■ **TASK INSTRUCTIONS**
Give back exactly the stretch of data below from the line holding "Chi siamo (80, 2557)" through the line holding "storicismo (94, 2158)", both ends included, and leave the remaining lines out.

[MATERIAL FOR THIS TASK Boundary: Start]

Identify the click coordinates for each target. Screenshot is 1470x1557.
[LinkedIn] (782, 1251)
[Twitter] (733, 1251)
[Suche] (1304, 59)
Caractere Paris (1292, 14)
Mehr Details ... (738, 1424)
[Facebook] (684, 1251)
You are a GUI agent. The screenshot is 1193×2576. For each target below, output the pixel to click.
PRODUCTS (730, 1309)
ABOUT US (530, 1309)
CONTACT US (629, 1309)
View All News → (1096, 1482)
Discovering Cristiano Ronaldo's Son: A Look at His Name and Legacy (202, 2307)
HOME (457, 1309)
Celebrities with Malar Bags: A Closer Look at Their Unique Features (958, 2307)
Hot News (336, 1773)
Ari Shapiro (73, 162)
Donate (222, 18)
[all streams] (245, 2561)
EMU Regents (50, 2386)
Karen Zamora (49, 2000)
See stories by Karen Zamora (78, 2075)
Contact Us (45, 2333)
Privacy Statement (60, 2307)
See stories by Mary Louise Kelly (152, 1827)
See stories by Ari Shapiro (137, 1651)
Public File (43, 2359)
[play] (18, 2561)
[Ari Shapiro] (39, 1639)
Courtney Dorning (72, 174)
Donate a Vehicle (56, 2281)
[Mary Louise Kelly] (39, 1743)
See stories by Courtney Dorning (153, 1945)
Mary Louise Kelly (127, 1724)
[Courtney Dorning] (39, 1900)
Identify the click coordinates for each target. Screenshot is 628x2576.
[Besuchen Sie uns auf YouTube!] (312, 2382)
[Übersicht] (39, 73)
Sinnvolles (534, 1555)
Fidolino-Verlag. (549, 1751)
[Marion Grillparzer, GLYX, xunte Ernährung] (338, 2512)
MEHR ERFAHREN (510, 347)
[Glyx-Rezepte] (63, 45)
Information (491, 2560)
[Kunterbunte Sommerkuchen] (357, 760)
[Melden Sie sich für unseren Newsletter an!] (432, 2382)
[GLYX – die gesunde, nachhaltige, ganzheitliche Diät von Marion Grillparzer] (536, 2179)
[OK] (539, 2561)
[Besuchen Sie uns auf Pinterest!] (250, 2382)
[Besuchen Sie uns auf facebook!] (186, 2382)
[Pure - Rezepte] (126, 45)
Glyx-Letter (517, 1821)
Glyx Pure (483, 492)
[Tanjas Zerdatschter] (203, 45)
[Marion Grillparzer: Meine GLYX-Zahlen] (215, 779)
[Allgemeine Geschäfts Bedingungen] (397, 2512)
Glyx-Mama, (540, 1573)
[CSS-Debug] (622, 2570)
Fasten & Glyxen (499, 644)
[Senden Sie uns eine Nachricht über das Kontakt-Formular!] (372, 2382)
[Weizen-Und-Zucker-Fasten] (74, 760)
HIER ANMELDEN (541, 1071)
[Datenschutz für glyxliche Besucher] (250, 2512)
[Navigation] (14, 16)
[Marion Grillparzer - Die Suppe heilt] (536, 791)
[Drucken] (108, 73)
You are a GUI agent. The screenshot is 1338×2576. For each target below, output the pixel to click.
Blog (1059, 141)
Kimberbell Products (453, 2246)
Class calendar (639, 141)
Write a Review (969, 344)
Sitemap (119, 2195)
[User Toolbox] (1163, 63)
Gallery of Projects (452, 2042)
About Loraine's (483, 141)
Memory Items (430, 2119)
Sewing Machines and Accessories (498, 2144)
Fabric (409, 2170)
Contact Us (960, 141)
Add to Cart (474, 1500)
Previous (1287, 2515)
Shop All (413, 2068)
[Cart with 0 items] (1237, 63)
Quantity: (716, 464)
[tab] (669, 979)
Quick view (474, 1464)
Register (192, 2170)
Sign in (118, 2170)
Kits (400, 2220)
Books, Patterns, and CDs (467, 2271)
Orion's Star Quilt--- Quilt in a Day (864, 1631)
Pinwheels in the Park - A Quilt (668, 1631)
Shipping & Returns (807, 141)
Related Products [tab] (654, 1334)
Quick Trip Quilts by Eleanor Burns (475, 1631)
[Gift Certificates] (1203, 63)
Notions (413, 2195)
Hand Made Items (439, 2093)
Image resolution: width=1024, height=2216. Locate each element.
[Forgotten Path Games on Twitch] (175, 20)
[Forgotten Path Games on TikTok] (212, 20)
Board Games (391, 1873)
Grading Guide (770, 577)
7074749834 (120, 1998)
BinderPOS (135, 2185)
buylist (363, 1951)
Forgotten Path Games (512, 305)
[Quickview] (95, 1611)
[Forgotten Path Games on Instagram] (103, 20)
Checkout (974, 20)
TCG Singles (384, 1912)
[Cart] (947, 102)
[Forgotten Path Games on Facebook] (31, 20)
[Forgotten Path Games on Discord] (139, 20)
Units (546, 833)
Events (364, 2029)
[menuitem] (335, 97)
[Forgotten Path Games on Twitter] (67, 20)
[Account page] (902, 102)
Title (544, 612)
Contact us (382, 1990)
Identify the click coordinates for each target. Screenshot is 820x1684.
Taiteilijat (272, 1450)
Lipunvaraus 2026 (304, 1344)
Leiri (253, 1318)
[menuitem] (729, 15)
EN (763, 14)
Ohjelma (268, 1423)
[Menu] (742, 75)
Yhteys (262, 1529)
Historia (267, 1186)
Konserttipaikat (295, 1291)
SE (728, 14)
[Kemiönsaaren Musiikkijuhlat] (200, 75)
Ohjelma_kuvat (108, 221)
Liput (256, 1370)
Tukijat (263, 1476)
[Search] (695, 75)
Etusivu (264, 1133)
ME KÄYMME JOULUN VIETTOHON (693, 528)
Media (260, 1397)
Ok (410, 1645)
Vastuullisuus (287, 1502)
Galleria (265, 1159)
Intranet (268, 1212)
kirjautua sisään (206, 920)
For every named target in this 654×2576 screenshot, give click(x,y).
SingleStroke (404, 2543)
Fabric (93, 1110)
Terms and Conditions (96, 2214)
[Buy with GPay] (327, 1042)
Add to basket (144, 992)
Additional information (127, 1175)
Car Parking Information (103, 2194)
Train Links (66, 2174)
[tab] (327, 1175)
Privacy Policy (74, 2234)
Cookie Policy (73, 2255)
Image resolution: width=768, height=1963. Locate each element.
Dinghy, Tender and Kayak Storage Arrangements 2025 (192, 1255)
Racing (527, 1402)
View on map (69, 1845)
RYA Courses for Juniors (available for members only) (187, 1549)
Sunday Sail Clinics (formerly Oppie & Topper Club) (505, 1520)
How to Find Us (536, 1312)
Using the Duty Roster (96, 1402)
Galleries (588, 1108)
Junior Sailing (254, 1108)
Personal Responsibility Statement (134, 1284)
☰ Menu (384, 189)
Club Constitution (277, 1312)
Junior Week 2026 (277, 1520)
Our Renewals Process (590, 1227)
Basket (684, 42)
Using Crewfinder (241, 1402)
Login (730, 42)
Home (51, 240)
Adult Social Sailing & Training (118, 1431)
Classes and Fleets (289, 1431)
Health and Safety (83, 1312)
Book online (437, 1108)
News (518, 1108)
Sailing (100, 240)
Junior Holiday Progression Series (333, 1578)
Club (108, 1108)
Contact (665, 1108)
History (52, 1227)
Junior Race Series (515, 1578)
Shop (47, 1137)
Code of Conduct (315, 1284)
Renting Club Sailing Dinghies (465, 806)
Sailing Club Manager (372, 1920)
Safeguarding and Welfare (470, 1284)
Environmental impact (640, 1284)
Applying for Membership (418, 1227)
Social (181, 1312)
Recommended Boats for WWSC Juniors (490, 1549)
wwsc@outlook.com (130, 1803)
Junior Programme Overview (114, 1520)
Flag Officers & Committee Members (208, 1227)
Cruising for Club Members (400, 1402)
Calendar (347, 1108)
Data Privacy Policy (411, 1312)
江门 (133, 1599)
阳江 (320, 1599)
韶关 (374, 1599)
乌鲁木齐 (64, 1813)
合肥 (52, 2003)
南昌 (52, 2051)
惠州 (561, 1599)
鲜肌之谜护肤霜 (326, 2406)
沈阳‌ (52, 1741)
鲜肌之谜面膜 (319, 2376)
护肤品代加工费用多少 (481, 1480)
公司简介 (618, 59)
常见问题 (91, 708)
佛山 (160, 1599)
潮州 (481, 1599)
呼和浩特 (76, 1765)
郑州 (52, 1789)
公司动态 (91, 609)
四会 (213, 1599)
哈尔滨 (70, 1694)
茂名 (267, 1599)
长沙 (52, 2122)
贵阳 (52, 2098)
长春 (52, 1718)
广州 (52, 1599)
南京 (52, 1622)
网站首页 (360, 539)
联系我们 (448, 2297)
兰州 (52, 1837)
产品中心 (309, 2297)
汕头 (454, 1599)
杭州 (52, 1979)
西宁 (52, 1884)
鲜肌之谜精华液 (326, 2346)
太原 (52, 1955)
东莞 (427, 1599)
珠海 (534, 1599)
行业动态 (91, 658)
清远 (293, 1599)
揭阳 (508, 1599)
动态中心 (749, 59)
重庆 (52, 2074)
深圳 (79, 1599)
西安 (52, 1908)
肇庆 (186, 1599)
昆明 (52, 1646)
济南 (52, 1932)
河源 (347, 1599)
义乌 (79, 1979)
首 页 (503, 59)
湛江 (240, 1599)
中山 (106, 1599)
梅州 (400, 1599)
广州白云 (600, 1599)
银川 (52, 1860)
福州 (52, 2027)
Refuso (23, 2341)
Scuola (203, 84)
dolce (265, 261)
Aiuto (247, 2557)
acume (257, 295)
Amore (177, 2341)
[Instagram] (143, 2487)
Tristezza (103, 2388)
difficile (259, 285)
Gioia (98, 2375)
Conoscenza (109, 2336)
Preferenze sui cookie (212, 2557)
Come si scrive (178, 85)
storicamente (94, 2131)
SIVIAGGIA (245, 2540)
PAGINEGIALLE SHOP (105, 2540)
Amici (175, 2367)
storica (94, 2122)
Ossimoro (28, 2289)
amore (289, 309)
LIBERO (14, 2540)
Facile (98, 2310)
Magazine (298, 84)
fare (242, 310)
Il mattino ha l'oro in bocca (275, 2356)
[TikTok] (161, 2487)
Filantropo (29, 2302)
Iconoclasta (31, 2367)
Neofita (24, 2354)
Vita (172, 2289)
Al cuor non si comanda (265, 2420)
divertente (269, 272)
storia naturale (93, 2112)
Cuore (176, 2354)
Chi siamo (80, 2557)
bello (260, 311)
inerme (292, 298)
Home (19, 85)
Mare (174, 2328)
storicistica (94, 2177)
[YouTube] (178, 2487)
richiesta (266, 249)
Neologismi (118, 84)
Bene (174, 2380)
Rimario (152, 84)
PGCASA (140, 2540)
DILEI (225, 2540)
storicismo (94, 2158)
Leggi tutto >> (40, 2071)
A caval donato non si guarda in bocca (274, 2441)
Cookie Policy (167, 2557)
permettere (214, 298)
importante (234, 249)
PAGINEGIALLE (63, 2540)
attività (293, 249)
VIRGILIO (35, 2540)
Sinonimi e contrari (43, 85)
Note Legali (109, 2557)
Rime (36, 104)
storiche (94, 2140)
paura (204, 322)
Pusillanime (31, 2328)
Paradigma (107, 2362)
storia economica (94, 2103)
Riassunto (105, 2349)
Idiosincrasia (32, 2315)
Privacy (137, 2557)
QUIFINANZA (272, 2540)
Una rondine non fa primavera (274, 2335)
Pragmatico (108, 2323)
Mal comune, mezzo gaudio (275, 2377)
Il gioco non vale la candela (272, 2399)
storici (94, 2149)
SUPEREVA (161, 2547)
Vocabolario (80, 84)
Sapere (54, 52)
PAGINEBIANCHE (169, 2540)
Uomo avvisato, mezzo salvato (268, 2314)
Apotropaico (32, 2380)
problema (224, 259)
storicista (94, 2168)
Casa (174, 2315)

[MATERIAL FOR THIS TASK Boundary: End]

■ **SOLUTION**
Chi siamo (80, 2557)
bello (260, 311)
inerme (292, 298)
Home (19, 85)
Mare (174, 2328)
storicistica (94, 2177)
[YouTube] (178, 2487)
richiesta (266, 249)
Neologismi (118, 84)
Bene (174, 2380)
Rimario (152, 84)
PGCASA (140, 2540)
DILEI (225, 2540)
storicismo (94, 2158)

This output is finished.